Wasserstein-enabled characterization of designs and myopic decisions in Bayesian Optimization
Antonio Candelieri, Francesco Archetti
TL;DR
This work addresses the gap between Bayesian Optimization theory and practical deployments by introducing a Wasserstein-distance based, model-free characterization of the current design via two distributional metrics: $\\mathcal{S}_1(\\mathcal{D})=\\mathcal{W}_2^2(X,G_\\mathcal{X})$ and $\\mathcal{S}_2(\\mathcal{D})=\\mathcal{W}_2^2(Y,\\delta_{y^+})$. By linking these metrics to the quality of myopic decisions, the authors show how coverage of the search space and concentration of observed values relate to mispecification risk and potential improvements, independent of a specific surrogate model.

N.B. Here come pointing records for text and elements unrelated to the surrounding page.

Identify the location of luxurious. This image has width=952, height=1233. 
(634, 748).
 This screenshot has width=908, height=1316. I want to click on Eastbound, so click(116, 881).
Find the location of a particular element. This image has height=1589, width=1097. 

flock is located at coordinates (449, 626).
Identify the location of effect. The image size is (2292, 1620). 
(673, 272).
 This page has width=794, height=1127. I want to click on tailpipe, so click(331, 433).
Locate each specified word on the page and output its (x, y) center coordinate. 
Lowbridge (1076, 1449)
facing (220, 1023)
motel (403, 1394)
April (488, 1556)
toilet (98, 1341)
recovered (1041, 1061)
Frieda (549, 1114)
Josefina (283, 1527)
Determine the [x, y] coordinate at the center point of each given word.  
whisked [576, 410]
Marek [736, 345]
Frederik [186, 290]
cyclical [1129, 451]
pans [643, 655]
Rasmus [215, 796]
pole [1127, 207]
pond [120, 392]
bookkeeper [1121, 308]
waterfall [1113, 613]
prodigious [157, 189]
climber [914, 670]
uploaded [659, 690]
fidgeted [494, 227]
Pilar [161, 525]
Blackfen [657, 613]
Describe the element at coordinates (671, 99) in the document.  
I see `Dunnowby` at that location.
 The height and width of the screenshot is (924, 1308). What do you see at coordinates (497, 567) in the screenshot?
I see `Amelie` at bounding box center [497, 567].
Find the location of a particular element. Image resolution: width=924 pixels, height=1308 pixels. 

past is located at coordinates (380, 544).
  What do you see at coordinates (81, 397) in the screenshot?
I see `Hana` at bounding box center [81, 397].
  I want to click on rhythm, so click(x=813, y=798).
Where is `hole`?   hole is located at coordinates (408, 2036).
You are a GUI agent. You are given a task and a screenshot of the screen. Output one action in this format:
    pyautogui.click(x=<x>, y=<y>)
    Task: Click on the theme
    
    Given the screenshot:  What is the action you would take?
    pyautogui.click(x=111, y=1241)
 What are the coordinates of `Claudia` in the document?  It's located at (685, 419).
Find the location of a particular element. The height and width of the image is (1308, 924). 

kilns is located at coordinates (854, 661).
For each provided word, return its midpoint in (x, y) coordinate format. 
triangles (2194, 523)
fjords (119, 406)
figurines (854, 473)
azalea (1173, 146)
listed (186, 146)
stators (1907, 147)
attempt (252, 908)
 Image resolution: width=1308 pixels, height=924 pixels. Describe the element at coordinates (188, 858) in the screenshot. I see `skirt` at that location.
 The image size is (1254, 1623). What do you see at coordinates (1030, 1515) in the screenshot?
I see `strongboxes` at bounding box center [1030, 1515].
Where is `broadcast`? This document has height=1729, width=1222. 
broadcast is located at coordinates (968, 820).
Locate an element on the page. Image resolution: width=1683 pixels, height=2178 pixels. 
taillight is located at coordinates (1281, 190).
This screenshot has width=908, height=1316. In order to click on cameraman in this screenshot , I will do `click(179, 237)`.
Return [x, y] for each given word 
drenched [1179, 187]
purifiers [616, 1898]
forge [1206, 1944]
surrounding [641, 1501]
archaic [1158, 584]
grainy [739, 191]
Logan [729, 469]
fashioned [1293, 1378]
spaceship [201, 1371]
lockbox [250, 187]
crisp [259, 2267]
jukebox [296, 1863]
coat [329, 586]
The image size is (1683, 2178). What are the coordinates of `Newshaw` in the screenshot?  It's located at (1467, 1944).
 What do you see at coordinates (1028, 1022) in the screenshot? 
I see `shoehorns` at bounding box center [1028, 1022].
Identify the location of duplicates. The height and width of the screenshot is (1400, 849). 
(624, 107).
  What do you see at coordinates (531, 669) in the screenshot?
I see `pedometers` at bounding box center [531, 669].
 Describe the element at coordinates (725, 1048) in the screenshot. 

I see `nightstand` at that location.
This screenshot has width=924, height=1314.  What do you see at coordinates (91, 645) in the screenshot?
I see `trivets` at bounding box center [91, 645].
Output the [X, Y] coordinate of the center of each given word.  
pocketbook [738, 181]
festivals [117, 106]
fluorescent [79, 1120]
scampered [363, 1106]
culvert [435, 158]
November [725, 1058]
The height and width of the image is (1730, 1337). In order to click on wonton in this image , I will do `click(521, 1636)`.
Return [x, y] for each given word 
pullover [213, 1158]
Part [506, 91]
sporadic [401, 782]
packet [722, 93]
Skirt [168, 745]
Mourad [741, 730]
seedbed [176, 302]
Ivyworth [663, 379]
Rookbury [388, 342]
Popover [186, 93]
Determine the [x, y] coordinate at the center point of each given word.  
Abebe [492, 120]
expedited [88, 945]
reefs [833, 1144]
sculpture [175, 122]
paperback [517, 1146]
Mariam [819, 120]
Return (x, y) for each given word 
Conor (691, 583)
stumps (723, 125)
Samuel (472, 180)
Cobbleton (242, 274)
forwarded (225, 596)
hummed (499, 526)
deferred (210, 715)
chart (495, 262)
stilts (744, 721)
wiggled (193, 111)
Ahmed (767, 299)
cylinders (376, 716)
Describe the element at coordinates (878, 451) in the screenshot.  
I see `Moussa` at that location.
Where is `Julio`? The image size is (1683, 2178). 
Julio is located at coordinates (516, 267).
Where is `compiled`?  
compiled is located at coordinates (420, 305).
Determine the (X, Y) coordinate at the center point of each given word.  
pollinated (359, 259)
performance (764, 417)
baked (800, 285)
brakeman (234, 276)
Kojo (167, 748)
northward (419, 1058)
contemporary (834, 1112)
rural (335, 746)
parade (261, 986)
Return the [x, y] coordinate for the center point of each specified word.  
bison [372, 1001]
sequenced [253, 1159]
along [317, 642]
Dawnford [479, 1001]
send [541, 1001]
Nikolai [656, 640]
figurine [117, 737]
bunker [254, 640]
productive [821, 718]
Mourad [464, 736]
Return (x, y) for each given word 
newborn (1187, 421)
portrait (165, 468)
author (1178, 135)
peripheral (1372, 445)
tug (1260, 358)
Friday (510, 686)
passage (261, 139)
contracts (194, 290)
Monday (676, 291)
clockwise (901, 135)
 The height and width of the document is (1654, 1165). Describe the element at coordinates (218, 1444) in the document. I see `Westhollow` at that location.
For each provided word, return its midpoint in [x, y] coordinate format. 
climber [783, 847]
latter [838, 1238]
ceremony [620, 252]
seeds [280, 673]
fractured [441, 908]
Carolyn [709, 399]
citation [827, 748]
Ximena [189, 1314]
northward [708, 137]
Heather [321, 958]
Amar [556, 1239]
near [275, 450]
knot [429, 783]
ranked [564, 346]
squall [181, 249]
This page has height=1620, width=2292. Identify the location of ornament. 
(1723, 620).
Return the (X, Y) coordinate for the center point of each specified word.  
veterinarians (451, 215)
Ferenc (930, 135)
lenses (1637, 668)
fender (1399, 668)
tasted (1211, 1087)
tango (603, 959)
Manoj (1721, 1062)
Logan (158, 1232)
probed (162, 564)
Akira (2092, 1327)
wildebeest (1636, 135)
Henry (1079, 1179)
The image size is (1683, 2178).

Empirical results reveal that the simple SR acquisition is robust across designs, and that the proposed metrics correlate with RMSE and immediate improvement, suggesting a path toward adaptive acquisition strategies that switch based on distributional properties. The work points toward a new generation of acquisition functions that explicitly leverage $\\mathcal{S}_1(\\mathcal{D})$ and $\\mathcal{S}_2(\\mathcal{D})$ to improve robust BO performance in expensive, real-world tasks.
Abstract
Impractical assumptions, an inherently myopic nature, and the crucial role of the initial design, all together contribute to making theoretical convergence proofs of little value in real-life Bayesian Optimization applications. In this paper, we propose a novel characterization of the design depending on its distributional properties, separately measured with respect to the coverage of the search space and the concentration around the best observed function value. These measures are based on the Wasserstein distance and enable a model-free evaluation of the information value of the design before deciding the next query. Then, embracing the myopic nature of Bayesian Optimization, we take an empirical approach to analyze the relation between the proposed characterization of the design and the quality of the next query. Ultimately, we provide important and useful insights that might inspire the definition of a new generation of acquisition functions in Bayesian Optimization.